A liminar foi indeferida, por decisão de fls. 57/58. As informações foram prestadas às fls. 63/75. O Ministério Público Federal emitiu parecer que recebeu o seguinte sumário:
"CONSTITUCIONAL. EXECUÇÃO PENAL. HABEAS CORPUS. SUBSTITUTIVO DE RECURSO PRÓPRIO. NÃO CONHECIMENTO. CRIME DE IMPORTUNAÇÃO SEXUAL PRATICADO CONTRA MULHER. SUSPENSÃO CONDICIONAL DO PROCESSO. IMPOSSIBILIDADE. 1 - Incabível a impetração de 'habeas corpus' em substituição ao recurso legalmente previsto, ressalvadas as hipóteses de flagrante ilegalidade no ato judicial impugnado, razão pela qual o não conhecimento da impetração é medida que se impõe; 2 - 'A jurisprudência do Superior Tribunal de Justiça firmou-se no sentido da inaplicabilidade da Lei n. 9.099/1995 às condutas delituosas praticadas em âmbito doméstico ou familiar, inclusive as contravenções, em obediência ao disposto no art. 41 da Lei n. 11.340/2006, que dita: ‘Aos crimes praticados com violência doméstica e familiar contra a mulher, independentemente da pena prevista, não se aplica a Lei nº 9.099, de 26 de setembro de 1995.' (AgRg no REsp: 1795888 DF 2019/0037950-6, Relator: Ministro ANTONIO SALDANHA PALHEIRO, SEXTA TURMA, Data de Publicação: DJe 12/12/2019); PARECER PELO NÃO CONHECIMENTO DO WRIT E, NO MÉRITO, PELA DENEGAÇÃO DA ORDEM." (fl. 79)
É o relatório. Decido.
Diante da hipótese de habeas corpus substitutivo de recurso próprio, a impetração sequer deveria ser conhecida, segundo orientação jurisprudencial do Supremo Tribunal Federal e do próprio Superior Tribunal de Justiça. Contudo, considerando as alegações expostas na inicial é razoável verificar a existência de eventual constrangimento ilegal.

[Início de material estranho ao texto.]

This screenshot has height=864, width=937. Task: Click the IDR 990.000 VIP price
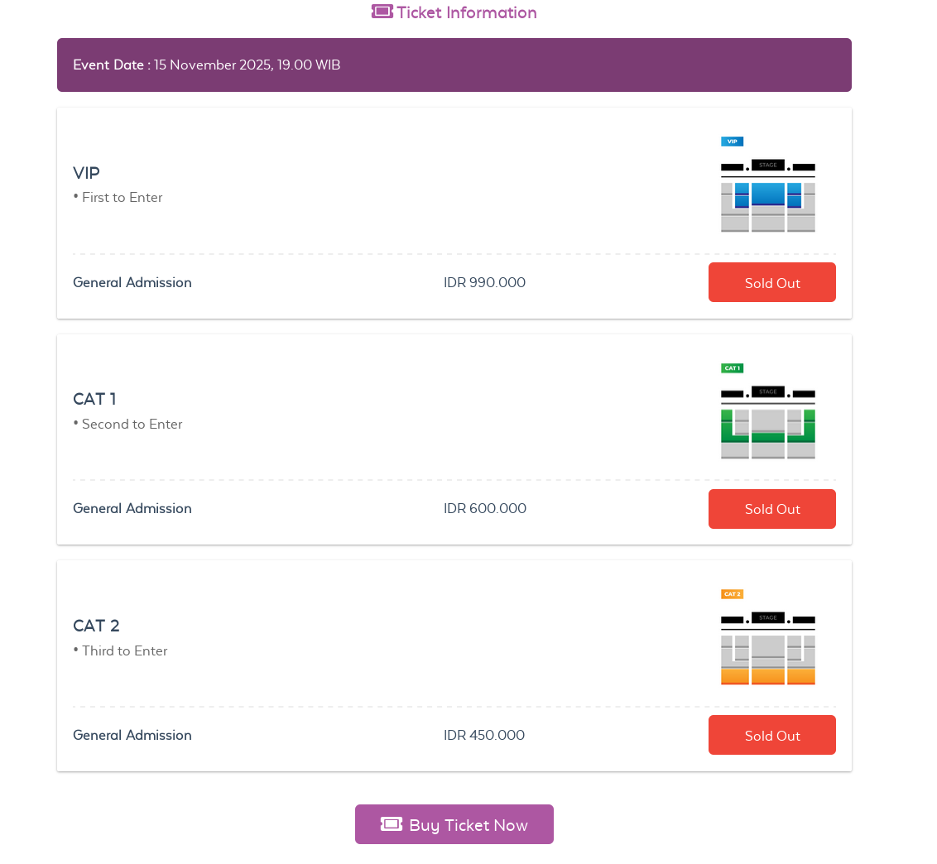pyautogui.click(x=484, y=282)
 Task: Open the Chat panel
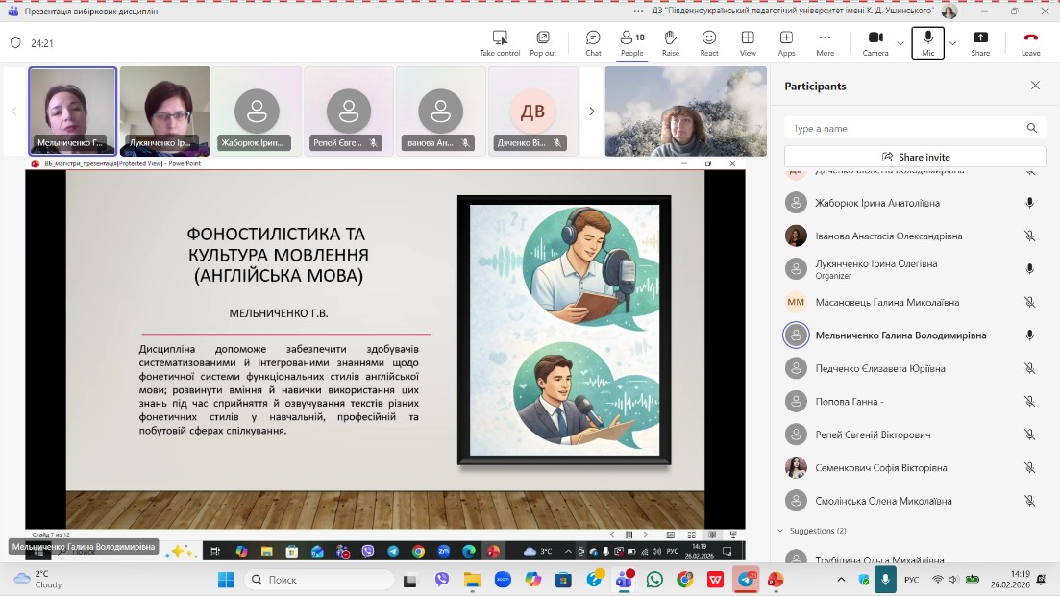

Como visto, o paciente foi denunciado pela prática do crime previsto no art. 215-A do Código Penal, o qual possui a seguinte dicção: "Art. 215-A. Praticar contra alguém e sem a sua anuência ato libidinoso com o objetivo de satisfazer a própria lascívia ou a de terceiro: Pena - reclusão, de 1 (um) a 5 (cinco) anos, se o ato não constitui crime mais grave."
Por sua vez, o art. 41 da Lei n. 11.340/2006 - Lei Maria da Penha - preconiza: "Art. 41. Aos crimes praticados com violência doméstica e familiar contra a mulher, independentemente da pena prevista, não se aplica a Lei nº 9.099, de 26 de setembro de 1995."
Como visto, a Corte de origem reconheceu a impossibilidade da suspensão do processo, em virtude de "tratar-se de crime praticado contra mulher, por motivo de gênero".
Contudo, verifica-se que a Lei Maria da Penha veda esse benefício "aos crimes praticados com violência doméstica e familiar contra a mulher" e não pelo motivo que foi feito na origem.
Com efeito, o suposto crime imputado ao paciente não se enquadra na exceção prevista no dispositivo citado da Lei Maria da Penha, pois ele não foi praticado com violência doméstica e familiar contra a mulher, acrescenta-se ainda que sequer existe a presença de violência nesse tipo penal, até porque quando ocorre esse fato a capitulação muda para estupro.
Consoante se verifica da denúncia, o fato típico teria sido perpetrado no ambiente de trabalho do autor e da vítima, não se cuidando, portanto, de crime ocorrido no ambiente doméstico e familiar, sendo que o fato de "tratar-se de crime praticado contra mulher, por motivo de gênero" não justifica a aplicação da vedação do art. 41 da Lei n. 11.340/2006.
Ante o exposto, com fulcro no art. 34, XX, do Regimento Interno do Superior Tribunal de Justiça, não conheço do presente habeas corpus. Todavia, concedo a ordem, de ofício, para superar esse óbice e determinar que o Ministério Público aprecie a presença dos outros requisitos para propor a suspensão do processo. Publique-se. Intimem-se.